▶ [TASK REQUIREMENTS]:
Below are the records. Gather each line that holds "Fowler".

Stored data

((

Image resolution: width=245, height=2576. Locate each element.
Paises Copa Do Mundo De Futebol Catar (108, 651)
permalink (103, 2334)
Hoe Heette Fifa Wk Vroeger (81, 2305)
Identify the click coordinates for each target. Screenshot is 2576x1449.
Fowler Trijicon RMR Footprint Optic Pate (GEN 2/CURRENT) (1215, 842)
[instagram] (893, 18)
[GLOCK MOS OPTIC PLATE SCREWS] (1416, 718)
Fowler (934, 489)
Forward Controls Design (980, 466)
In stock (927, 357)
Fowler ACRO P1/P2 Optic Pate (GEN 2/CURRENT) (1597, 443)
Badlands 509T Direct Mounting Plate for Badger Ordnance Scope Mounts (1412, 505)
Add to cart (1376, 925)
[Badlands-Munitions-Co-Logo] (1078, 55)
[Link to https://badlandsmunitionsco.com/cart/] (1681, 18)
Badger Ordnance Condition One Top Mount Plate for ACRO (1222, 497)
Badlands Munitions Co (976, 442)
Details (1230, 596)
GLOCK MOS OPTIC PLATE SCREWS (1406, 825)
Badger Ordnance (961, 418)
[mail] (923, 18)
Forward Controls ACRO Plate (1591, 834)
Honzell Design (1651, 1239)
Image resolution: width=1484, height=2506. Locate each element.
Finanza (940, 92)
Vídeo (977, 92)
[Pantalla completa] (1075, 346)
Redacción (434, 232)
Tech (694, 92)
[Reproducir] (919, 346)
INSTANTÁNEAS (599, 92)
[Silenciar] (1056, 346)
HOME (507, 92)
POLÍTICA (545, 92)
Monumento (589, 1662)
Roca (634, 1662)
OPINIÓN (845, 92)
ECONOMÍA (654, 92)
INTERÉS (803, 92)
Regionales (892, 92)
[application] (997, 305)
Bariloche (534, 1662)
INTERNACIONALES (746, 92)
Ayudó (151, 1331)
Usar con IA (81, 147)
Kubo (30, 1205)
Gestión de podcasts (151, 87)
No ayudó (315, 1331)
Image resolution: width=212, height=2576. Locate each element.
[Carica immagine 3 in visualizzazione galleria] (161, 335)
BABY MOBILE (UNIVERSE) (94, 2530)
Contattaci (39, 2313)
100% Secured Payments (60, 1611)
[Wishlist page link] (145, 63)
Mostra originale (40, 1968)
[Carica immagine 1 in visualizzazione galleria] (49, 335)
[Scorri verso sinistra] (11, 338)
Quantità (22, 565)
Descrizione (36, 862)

))

▶ [EXPECTED OUTPUT]:
Fowler Trijicon RMR Footprint Optic Pate (GEN 2/CURRENT) (1215, 842)
Fowler (934, 489)
Fowler ACRO P1/P2 Optic Pate (GEN 2/CURRENT) (1597, 443)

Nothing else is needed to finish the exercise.